Transcribe the lines below verbatim, keeping every character, space, and line break unchanged.

Dataset excerpts:
* * *

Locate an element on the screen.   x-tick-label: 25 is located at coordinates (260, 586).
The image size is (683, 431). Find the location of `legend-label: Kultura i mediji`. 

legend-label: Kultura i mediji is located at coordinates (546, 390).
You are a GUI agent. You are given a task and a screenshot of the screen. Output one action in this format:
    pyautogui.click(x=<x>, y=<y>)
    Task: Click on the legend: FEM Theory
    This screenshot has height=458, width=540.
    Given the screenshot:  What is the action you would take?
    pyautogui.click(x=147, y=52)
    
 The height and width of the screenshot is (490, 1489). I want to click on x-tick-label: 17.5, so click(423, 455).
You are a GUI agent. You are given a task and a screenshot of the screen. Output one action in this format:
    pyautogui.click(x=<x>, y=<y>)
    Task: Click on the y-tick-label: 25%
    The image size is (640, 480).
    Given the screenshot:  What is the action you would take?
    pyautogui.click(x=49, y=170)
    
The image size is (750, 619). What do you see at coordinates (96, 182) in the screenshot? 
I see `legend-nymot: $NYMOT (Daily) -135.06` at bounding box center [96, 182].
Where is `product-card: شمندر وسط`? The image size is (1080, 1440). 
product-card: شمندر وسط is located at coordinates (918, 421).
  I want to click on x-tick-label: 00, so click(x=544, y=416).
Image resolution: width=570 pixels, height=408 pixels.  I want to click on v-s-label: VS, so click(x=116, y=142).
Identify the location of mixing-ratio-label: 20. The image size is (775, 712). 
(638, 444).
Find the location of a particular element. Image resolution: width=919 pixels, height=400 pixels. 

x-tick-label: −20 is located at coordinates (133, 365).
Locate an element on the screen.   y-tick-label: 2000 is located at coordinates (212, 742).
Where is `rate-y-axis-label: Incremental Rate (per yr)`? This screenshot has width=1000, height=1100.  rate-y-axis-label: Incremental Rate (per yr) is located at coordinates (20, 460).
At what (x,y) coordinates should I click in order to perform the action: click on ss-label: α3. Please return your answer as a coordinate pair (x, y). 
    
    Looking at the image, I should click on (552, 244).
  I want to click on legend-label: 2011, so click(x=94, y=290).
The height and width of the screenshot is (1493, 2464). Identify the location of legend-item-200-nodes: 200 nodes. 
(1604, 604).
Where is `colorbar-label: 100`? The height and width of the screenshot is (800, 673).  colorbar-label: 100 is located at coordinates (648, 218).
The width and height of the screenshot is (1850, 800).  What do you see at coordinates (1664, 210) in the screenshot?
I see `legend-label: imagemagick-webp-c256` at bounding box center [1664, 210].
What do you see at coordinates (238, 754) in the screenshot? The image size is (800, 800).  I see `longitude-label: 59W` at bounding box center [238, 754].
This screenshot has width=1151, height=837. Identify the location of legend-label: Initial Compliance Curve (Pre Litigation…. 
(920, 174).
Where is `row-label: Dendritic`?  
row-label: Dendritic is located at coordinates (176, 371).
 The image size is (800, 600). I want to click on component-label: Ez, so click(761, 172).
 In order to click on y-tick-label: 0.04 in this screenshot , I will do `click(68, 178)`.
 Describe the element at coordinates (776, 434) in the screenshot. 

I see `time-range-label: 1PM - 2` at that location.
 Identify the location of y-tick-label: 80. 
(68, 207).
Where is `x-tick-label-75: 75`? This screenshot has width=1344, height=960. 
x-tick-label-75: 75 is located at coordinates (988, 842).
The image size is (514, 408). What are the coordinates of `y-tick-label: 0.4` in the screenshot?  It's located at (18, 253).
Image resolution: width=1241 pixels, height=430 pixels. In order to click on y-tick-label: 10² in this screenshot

* * *

● **TASK SOLUTION**
Locate an element on the screen.   x-tick-label: 25 is located at coordinates (260, 586).
The image size is (683, 431). Find the location of `legend-label: Kultura i mediji`. 

legend-label: Kultura i mediji is located at coordinates (546, 390).
You are a GUI agent. You are given a task and a screenshot of the screen. Output one action in this format:
    pyautogui.click(x=<x>, y=<y>)
    Task: Click on the legend: FEM Theory
    This screenshot has height=458, width=540.
    Given the screenshot:  What is the action you would take?
    pyautogui.click(x=147, y=52)
    
 The height and width of the screenshot is (490, 1489). I want to click on x-tick-label: 17.5, so click(423, 455).
You are a GUI agent. You are given a task and a screenshot of the screen. Output one action in this format:
    pyautogui.click(x=<x>, y=<y>)
    Task: Click on the y-tick-label: 25%
    The image size is (640, 480).
    Given the screenshot:  What is the action you would take?
    pyautogui.click(x=49, y=170)
    
The image size is (750, 619). What do you see at coordinates (96, 182) in the screenshot? 
I see `legend-nymot: $NYMOT (Daily) -135.06` at bounding box center [96, 182].
Where is `product-card: شمندر وسط`? The image size is (1080, 1440). 
product-card: شمندر وسط is located at coordinates (918, 421).
  I want to click on x-tick-label: 00, so click(x=544, y=416).
Image resolution: width=570 pixels, height=408 pixels.  I want to click on v-s-label: VS, so click(x=116, y=142).
Identify the location of mixing-ratio-label: 20. The image size is (775, 712). 
(638, 444).
Find the location of a particular element. Image resolution: width=919 pixels, height=400 pixels. 

x-tick-label: −20 is located at coordinates (133, 365).
Locate an element on the screen.   y-tick-label: 2000 is located at coordinates (212, 742).
Where is `rate-y-axis-label: Incremental Rate (per yr)`? This screenshot has width=1000, height=1100.  rate-y-axis-label: Incremental Rate (per yr) is located at coordinates (20, 460).
At what (x,y) coordinates should I click in order to perform the action: click on ss-label: α3. Please return your answer as a coordinate pair (x, y). 
    
    Looking at the image, I should click on (552, 244).
  I want to click on legend-label: 2011, so click(x=94, y=290).
The height and width of the screenshot is (1493, 2464). Identify the location of legend-item-200-nodes: 200 nodes. 
(1604, 604).
Where is `colorbar-label: 100`? The height and width of the screenshot is (800, 673).  colorbar-label: 100 is located at coordinates (648, 218).
The width and height of the screenshot is (1850, 800).  What do you see at coordinates (1664, 210) in the screenshot?
I see `legend-label: imagemagick-webp-c256` at bounding box center [1664, 210].
What do you see at coordinates (238, 754) in the screenshot? The image size is (800, 800).  I see `longitude-label: 59W` at bounding box center [238, 754].
This screenshot has width=1151, height=837. Identify the location of legend-label: Initial Compliance Curve (Pre Litigation…. 
(920, 174).
Where is `row-label: Dendritic`?  
row-label: Dendritic is located at coordinates (176, 371).
 The image size is (800, 600). I want to click on component-label: Ez, so click(761, 172).
 In order to click on y-tick-label: 0.04 in this screenshot , I will do `click(68, 178)`.
 Describe the element at coordinates (776, 434) in the screenshot. 

I see `time-range-label: 1PM - 2` at that location.
 Identify the location of y-tick-label: 80. 
(68, 207).
Where is `x-tick-label-75: 75`? This screenshot has width=1344, height=960. 
x-tick-label-75: 75 is located at coordinates (988, 842).
The image size is (514, 408). What are the coordinates of `y-tick-label: 0.4` in the screenshot?  It's located at (18, 253).
Image resolution: width=1241 pixels, height=430 pixels. In order to click on y-tick-label: 10² in this screenshot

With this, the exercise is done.